RMSE value of the paired data under different confusion rate processing

Figure 8 shows that as the confusion rate increases, the RMSE value of the data set increases, and accuracy slowly decreases. When the confusion rate is greater than 0.6 and the data are seriously lacking, the sample information is less, and it is difficult to restore the real sample data. Therefore, in order to solve the contradiction between data privacy protection and precise platform services, the confusion rate should not exceed 0.6 under the condition of ensuring the accuracy of user data.

Finally, under different confusion rates, the prediction results of the proposed prediction method on the test set are verified. The simulation experiment results are shown in Table 6, and the corresponding curves are shown in Fig. 9.

Table 6 Performance comparison of each model under different confusion rates
Fig. 9
figure 9

Performance comparison of each model under different confusion rates

It can be seen from Fig. 9 that the overall trends of the four models in the two evaluation indicators are basically the same. The performance of the TextCNN-LSTM model is the best, followed by the TextCNN model. When the mixing efficiency is lower than 0.3, the performance of LSTM and MLP is similar, and the mixing efficiency is above 0.3, and LSTM outperforms MLP. When the confusion rate is 0, it means the user’s real data set. As the confusion rate increases, the prediction accuracy of the models gradually decreases. When the confusion rate is below 0.4, the predicted values of the models closely resemble the results of the unconfused data, with the proposed prediction model showing better performance. However, when the confusion rate exceeds 0.4, the data information loss becomes substantial, posing challenges for accurate prediction.
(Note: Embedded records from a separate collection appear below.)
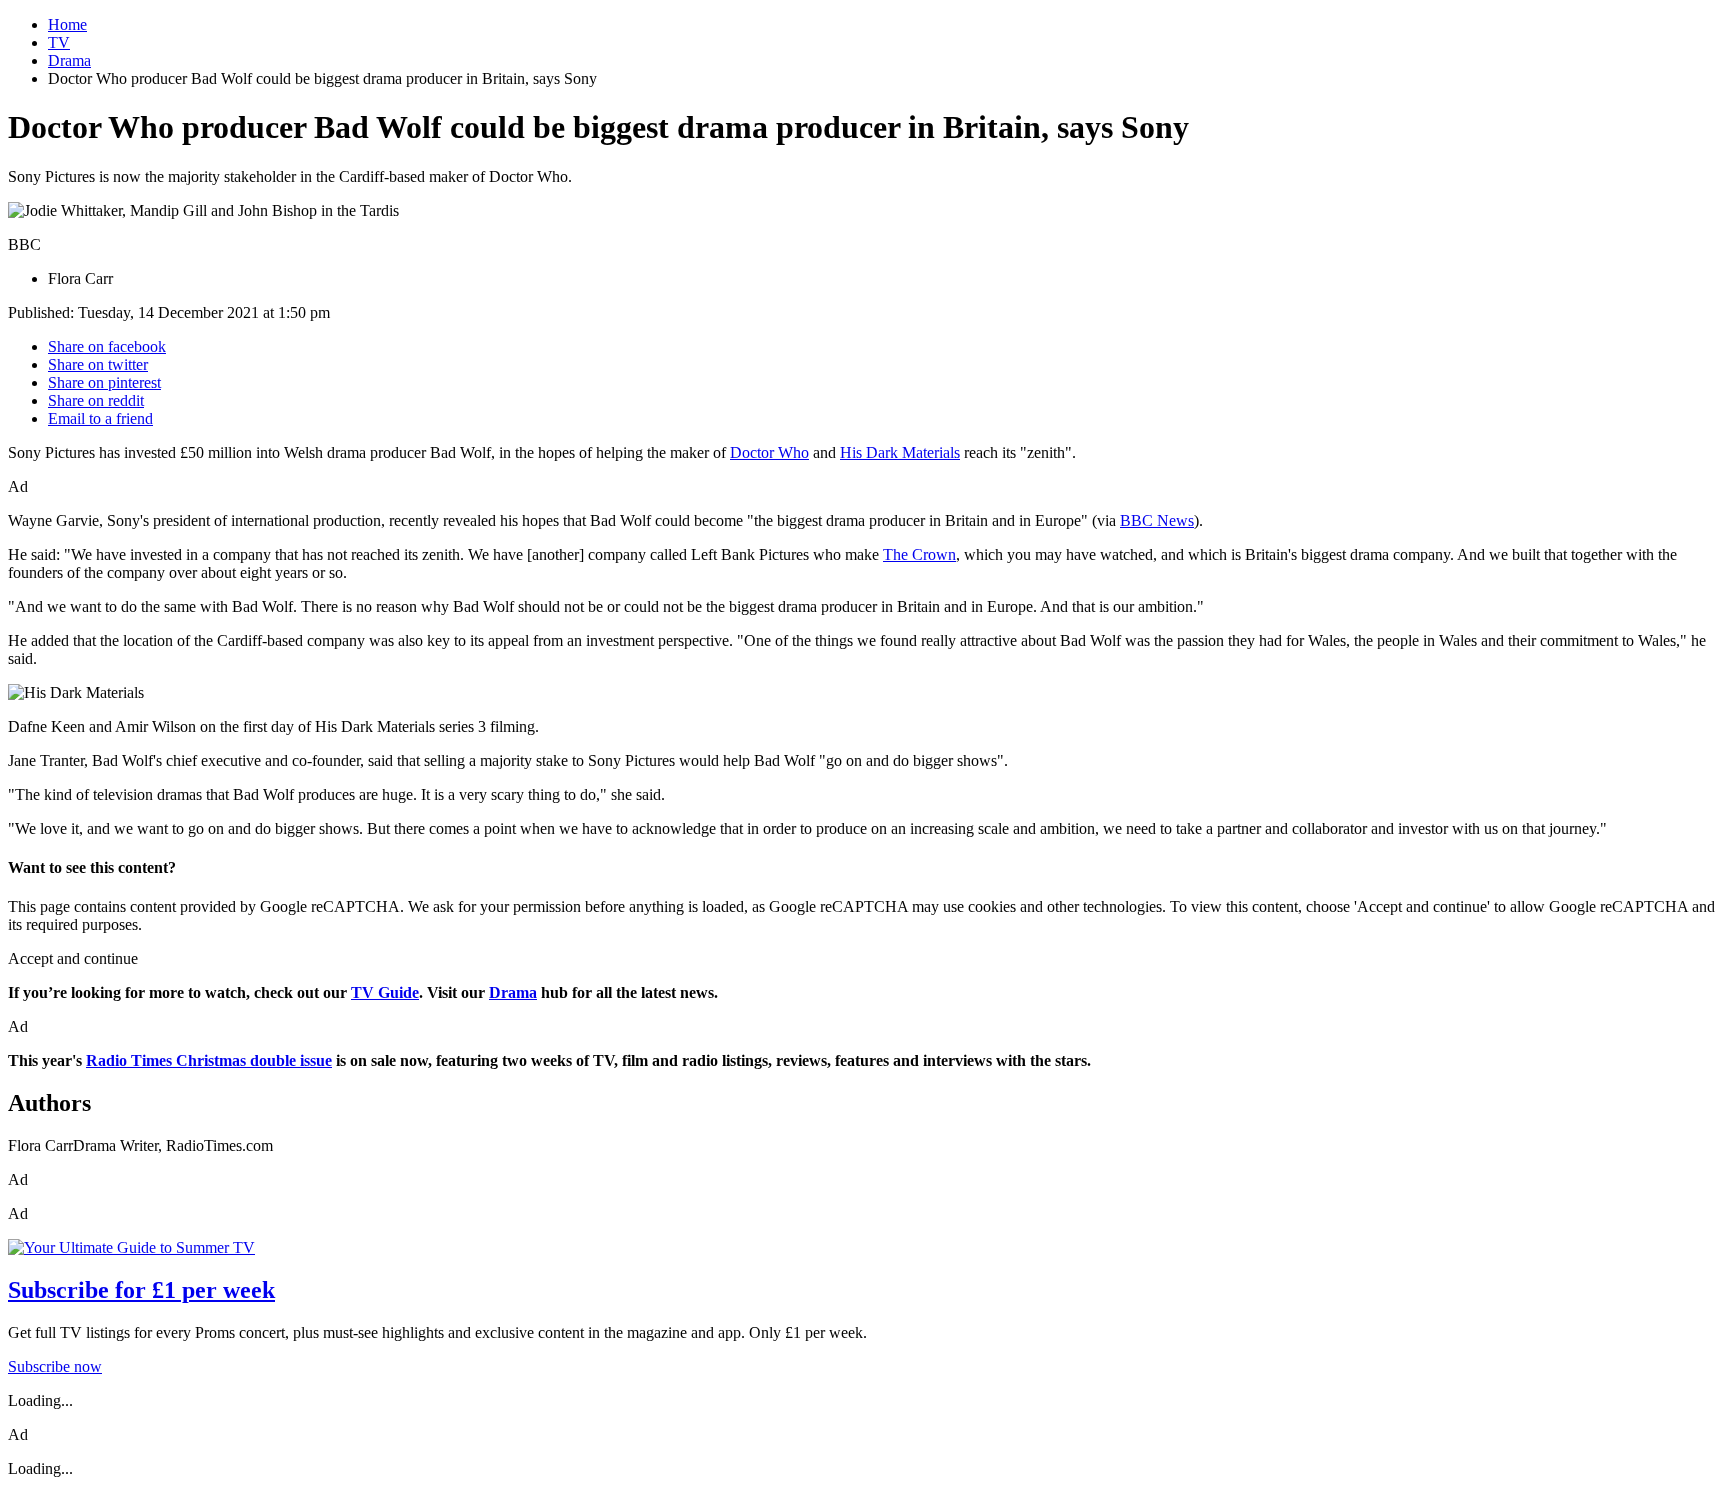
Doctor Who (769, 452)
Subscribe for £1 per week (141, 1290)
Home (67, 24)
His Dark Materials (900, 452)
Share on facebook (107, 346)
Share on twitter (98, 364)
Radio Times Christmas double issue (209, 1060)
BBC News (1157, 520)
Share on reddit (96, 400)
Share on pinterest (104, 382)
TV (59, 42)
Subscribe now (55, 1366)
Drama (69, 60)
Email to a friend (100, 418)
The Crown (919, 554)
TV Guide (385, 992)
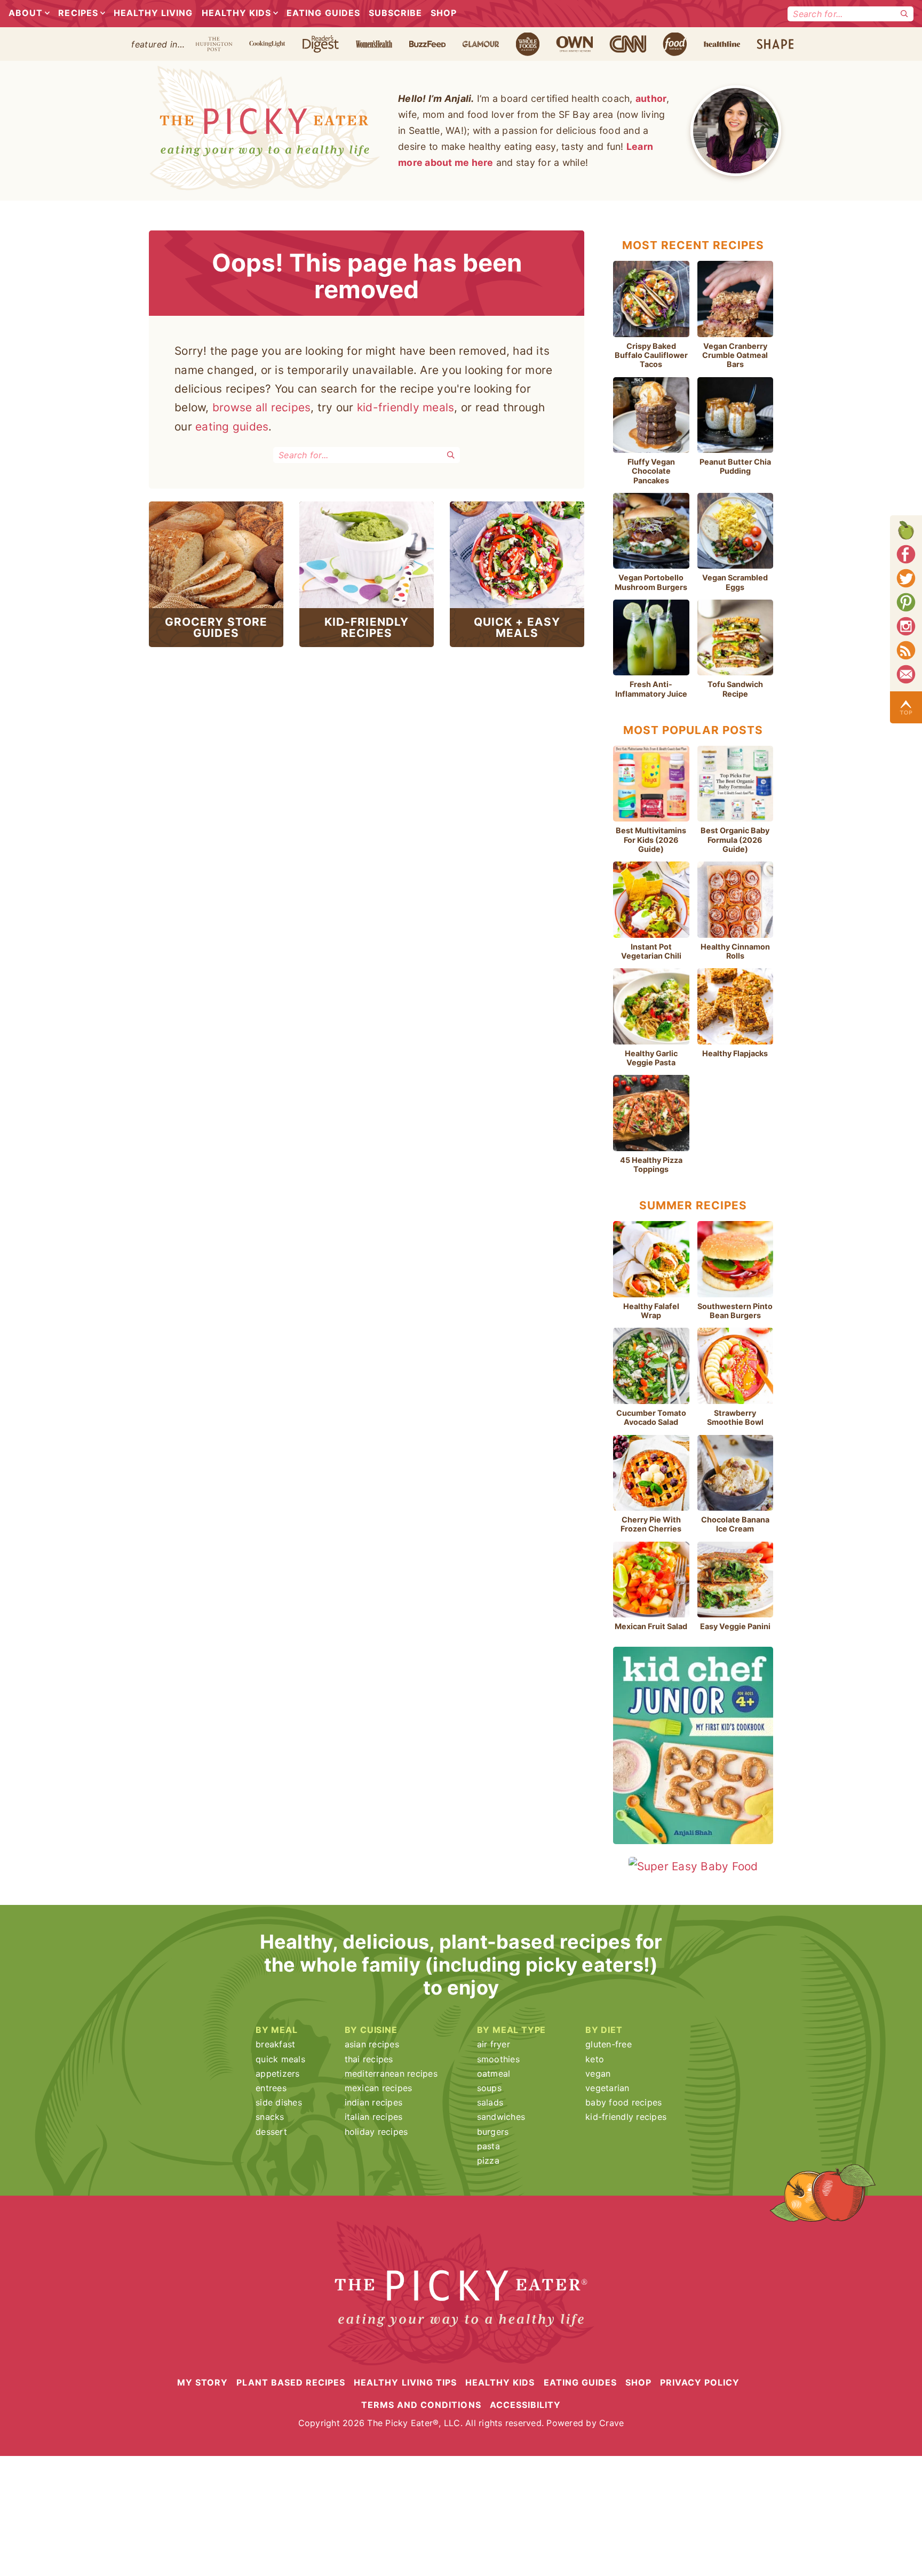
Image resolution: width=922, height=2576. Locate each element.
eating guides (231, 426)
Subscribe (395, 12)
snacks (270, 2116)
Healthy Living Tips (405, 2382)
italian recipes (374, 2116)
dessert (271, 2131)
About (26, 12)
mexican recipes (378, 2088)
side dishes (279, 2102)
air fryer (493, 2044)
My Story (202, 2382)
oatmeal (494, 2073)
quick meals (280, 2059)
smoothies (498, 2059)
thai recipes (369, 2059)
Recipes (78, 12)
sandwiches (501, 2116)
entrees (271, 2088)
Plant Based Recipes (290, 2382)
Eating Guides (323, 12)
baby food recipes (623, 2102)
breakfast (275, 2044)
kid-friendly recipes (625, 2116)
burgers (493, 2131)
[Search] (904, 13)
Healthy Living (153, 12)
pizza (488, 2160)
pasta (488, 2146)
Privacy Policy (700, 2382)
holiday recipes (376, 2131)
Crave (611, 2423)
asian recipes (372, 2044)
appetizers (278, 2073)
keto (594, 2059)
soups (489, 2088)
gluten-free (608, 2044)
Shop (444, 12)
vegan (597, 2073)
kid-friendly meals (406, 407)
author (651, 98)
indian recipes (374, 2102)
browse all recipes (261, 407)
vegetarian (607, 2088)
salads (490, 2102)
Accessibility (525, 2404)
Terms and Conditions (421, 2404)
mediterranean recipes (391, 2073)
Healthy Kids (236, 12)
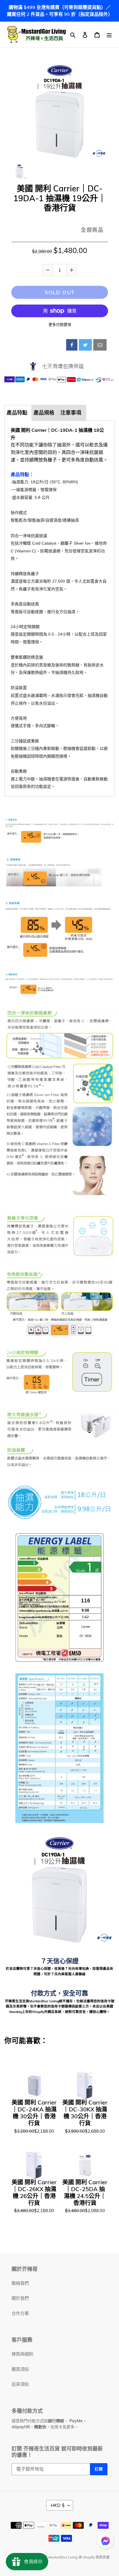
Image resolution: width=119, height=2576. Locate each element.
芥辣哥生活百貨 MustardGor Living (50, 2557)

The results highlight that agricultural user portraits can effectively deliver personalized agricultural information to practitioners, providing them with timely and accurate agricultural knowledge. The agricultural information personalized recommendation system leverages user behavior to update user portraits regularly, ensuring that the user attributes and interests are accurately reflected. By collecting and analyzing user behavior, the agricultural knowledge intelligent service cloud platform overcomes constraints of time and space, allowing users to access and publish content anytime and anywhere.

6 Conclusions

Agricultural knowledge service frameworks based on user portraits were proposed to address problems of inadequate descriptions of knowledge information for specific needs of users, privacy leakage, and low accuracy of personalized recommendations of agricultural information resources. In order to realize the accurate inference of the user’s retrieval intention and knowledge preference, the TF–IDF label calculation method with weight decay is adopted in the process of user portrait construction. In the process of user preference prediction, TextCNN-LSTM is used for feature extraction and prediction. At the same time, GAN data obfuscation is used for encryption processing to reduce the risk of user privacy leakage. Experiments were carried out using the data set established by the national agricultural knowledge intelligent service cloud platform. Compared with MLP, TextCNN, and LSTM, the model proposed in this paper demonstrates higher prediction accuracy, affirming the utility of the method introduced in this paper for practical agricultural knowledge services. It has laid a foundation for the users of the national agricultural knowledge intelligent service cloud platform to provide safe and accurate push and personalized services in different scenarios.

In future work, we will further consider using regional characteristic crops combined with platform user-selected interest content to jointly form new user initial interest tags as the initial user portrait of new users in the recommendation system. Due to the lack of new user data, the recommendation system usually faces the cold start problem when performing personalized user services. Due to the strong regional characteristics of crops, and in the absence of new user behavior data, agricultural production is determined according to the user’s location. Based on regional characteristics, a group user portrait is established to solve the cold start problem of the recommendation system.